The Autorité de la concurrence therefore withdraws the decision authorizing the merger. Unless they restore the previous situation (before the merger), Vivendi and Canal Plus Group will have to renotify the transaction to the Autorité within one month.

The Autorité noted the seriousness of the breaches established – that are the result of some negligence and, generally speaking, of a repeated lack of diligence and ill will from Canal Plus – as well as the harm to competition that may be generated by these breaches to the commitments. Therefore, the Autorité imposed Canal Plus Group a financial penalty amounting 30 million euros.
 

THE MERGER BETWEEN CANAL PLUS AND TPS: A MAJOR TAKEOVER THAT REQUIRED MANY COMMITMENTS FROM THE CANAL PLUS GROUP

The transaction, which led to the creation of the Canal+ France company, led to the merger of the two main operators on the pay-TV market, and in particular led to the creation of a monopoly in channel publishing and the distribution of premium pay-TV offerings and had the effect of strengthening Canal Plus Group’s dominant position on the downstream market for the retail distribution of pay-TV. Due to the numerous risks of anticompetitive effects, the merger clearance decision issued by the Minister of the Economy after advice by the Conseil de la concurrence had been subject to the implementation of 59 commitments by Vivendi Universal and Canal Plus Group, aiming at addressing the competition concerns identified.

The objective of this whole set of commitments was to grant pay-TV distributors that would still remain after the transaction (mainly internet access providers) the access to programmes/channels that are sufficiently attractive to enable them to constitute competitive pay-TV channels packages, which would help to make competition livelier on the downstream market of subscription based pay-TV.

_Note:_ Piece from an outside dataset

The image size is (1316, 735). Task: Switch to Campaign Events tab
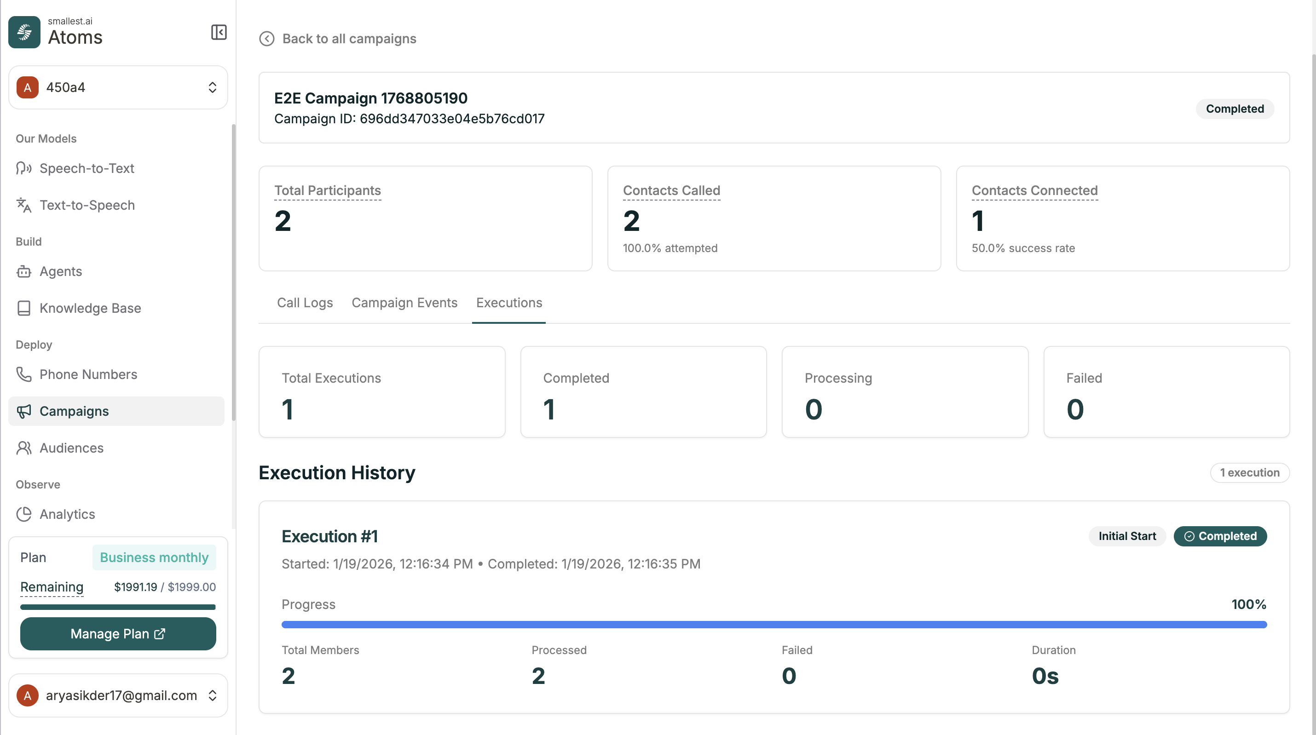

The commitments aimed to facilitate, on the upstream markets2, the acquisition of broadcasting rights by Canal Plus Group competitors and to enable them, on the intermediate market of channel production3, to purchase the rights to broadcast thematic channels, which prove necessary to constitute attractive pay-TV channels packages.

The unbundling (i.e. a granted access to these channels for all distributors) of 7 TV channels (TPS Star, Cinéstar, Cinéculte, Cinétoile, Sport+, Piwi and Télétoon) was central in the set of commitments subscribed. This unbundling was linked with requirements covering the continuity of quality standards of the channels, and in particular of the premium character of TPS Star. The latter, which had “a pivotal role in the development of competition on the downstream market”, was supposed to take the lead in the pay-TV packages of Canal Plus Group competitors on the retail market.


> For more details on the decision of 2006 and on the commitments subscribed, refer to File Nr 1.

 
THE BREACHES OF COMMITMENTS ESTABLISHED

 

In total, the Autorité established that 10 commitments were breached.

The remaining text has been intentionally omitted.